• _Tasks to carry out_:
1 - From the reply about first-fit pid allocation, list every file path that the patch's change summary shows as modified.
2 - Render this sentence from the pid allocation patch reply in German: "This is for 32-bit userspace programs that may not work well with pid numbers above 65536."
3 - Pick up the pid allocation patch reply after its final line and write what comes next.

• _Text segment_:

^^^^

Re: [PATCH 2/2] pid: Optional first-fit pid allocation
Posted by Christian Brauner 9 months, 2 weeks ago
On Fri, Feb 21, 2025 at 06:02:49PM +0100, Michal Koutný wrote:
> Noone would need to use this allocation strategy (it's slower, pid
> numbers collide sooner). Its primary purpose are pid namespaces in
> conjunction with pids.max cgroup limit which keeps (virtual) pid numbers
> below the given limit. This is for 32-bit userspace programs that may
> not work well with pid numbers above 65536.
> 
> Link: https://lore.kernel.org/r/20241122132459.135120-1-aleksandr.mikhalitsyn@canonical.com/
> Signed-off-by: Michal Koutný <mkoutny@suse.com>
> ---
>  Documentation/admin-guide/sysctl/kernel.rst |  2 ++
>  include/linux/pid_namespace.h               |  3 +++
>  kernel/pid.c                                | 12 +++++++--
>  kernel/pid_namespace.c                      | 28 +++++++++++++++------
>  4 files changed, 36 insertions(+), 9 deletions(-)
> 
> diff --git a/Documentation/admin-guide/sysctl/kernel.rst b/Documentation/admin-guide/sysctl/kernel.rst
> index a43b78b4b6464..f5e68d1c8849f 100644
> --- a/Documentation/admin-guide/sysctl/kernel.rst
> +++ b/Documentation/admin-guide/sysctl/kernel.rst
> @@ -1043,6 +1043,8 @@ The last pid allocated in the current (the one task using this sysctl
>  lives in) pid namespace. When selecting a pid for a next task on fork
>  kernel tries to allocate a number starting from this one.

^^^^

• _Source material_:
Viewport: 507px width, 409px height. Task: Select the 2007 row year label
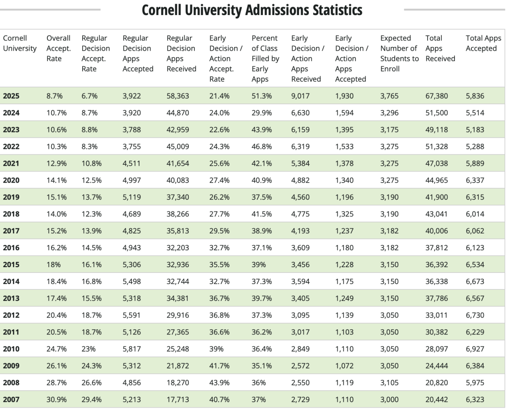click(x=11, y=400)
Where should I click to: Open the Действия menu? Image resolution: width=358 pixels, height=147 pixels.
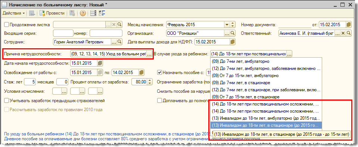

^^^^

• _Results by task_:
1 -
- Documentation/admin-guide/sysctl/kernel.rst
- include/linux/pid_namespace.h
- kernel/pid.c
- kernel/pid_namespace.c

2 - Dies ist für 32-Bit-Userspace-Programme gedacht, die mit PID-Nummern über 65536 möglicherweise nicht gut funktionieren.

3 -
>  
> +When set to -1, first-fit pid numbering is used instead of the next-fit.

I strongly disagree with this approach. This is way worse then making
pid_max per pid namespace.

I'm fine if you come up with something else that's purely based on
cgroups somehow and is uniform across 64-bit and 32-bit. Allowing to
change the pid allocation strategy just for 32-bit is not the solution
and not mergable.

> +
>  
>  powersave-nap (PPC only)
>  ========================
> diff --git a/include/linux/pid_namespace.h b/include/linux/pid_namespace.h
> index f9f9931e02d6a..10bf66ca78590 100644
> --- a/include/linux/pid_namespace.h
> +++ b/include/linux/pid_namespace.h
> @@ -41,6 +41,9 @@ struct pid_namespace {
>  #if defined(CONFIG_SYSCTL) && defined(CONFIG_MEMFD_CREATE)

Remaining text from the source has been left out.